::: RECORDS FOR PROCESSING :::

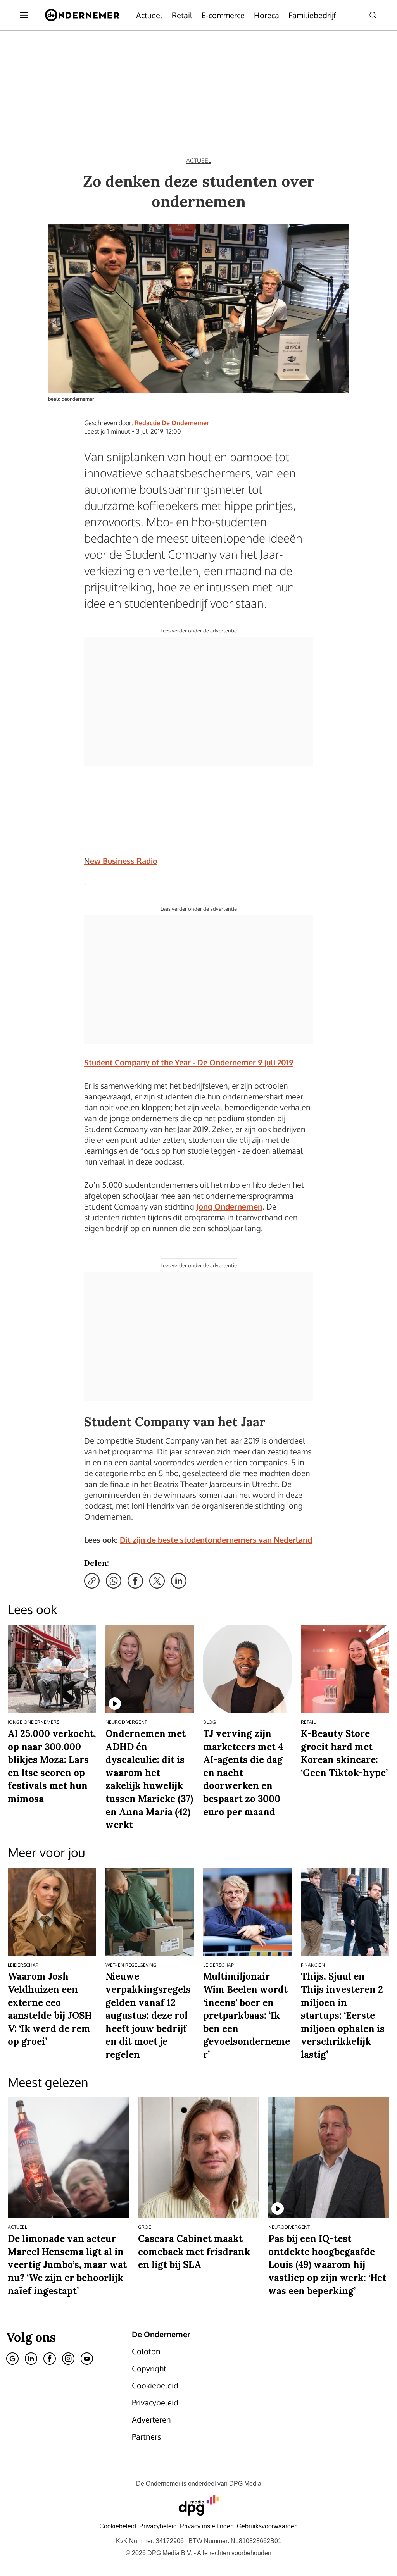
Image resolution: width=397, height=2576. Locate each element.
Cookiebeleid (117, 2526)
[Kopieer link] (92, 1581)
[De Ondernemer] (82, 15)
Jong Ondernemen (229, 1206)
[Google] (12, 2358)
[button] (207, 2526)
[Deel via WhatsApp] (113, 1581)
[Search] (373, 15)
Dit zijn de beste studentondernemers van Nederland (216, 1540)
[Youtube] (87, 2358)
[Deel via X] (157, 1581)
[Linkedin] (31, 2358)
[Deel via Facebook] (135, 1581)
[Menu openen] (24, 15)
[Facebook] (49, 2358)
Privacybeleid (158, 2526)
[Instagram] (68, 2358)
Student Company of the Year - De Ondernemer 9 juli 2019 (188, 1062)
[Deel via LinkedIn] (178, 1581)
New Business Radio (120, 861)
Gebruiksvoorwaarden (267, 2526)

:::

- WHAT IS NEEDED: With the entries above as the source, set down exactly the lines from the one holding "Privacybeleid (158, 2526)" through the last line, both ends included.

- FINISHED EXERCISE:
Privacybeleid (158, 2526)
[Instagram] (68, 2358)
Student Company of the Year - De Ondernemer 9 juli 2019 (188, 1062)
[Deel via LinkedIn] (178, 1581)
New Business Radio (120, 861)
Gebruiksvoorwaarden (267, 2526)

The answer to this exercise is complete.